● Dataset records
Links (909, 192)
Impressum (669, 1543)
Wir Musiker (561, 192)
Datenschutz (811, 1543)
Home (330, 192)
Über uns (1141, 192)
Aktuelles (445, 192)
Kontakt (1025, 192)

● EXERCISE GOAL
Quote the material word for word, starting at the line that contains "Impressum (669, 1543)" and continuing through the end of the material, with that first line included.

● FINISHED ANSWER
Impressum (669, 1543)
Wir Musiker (561, 192)
Datenschutz (811, 1543)
Home (330, 192)
Über uns (1141, 192)
Aktuelles (445, 192)
Kontakt (1025, 192)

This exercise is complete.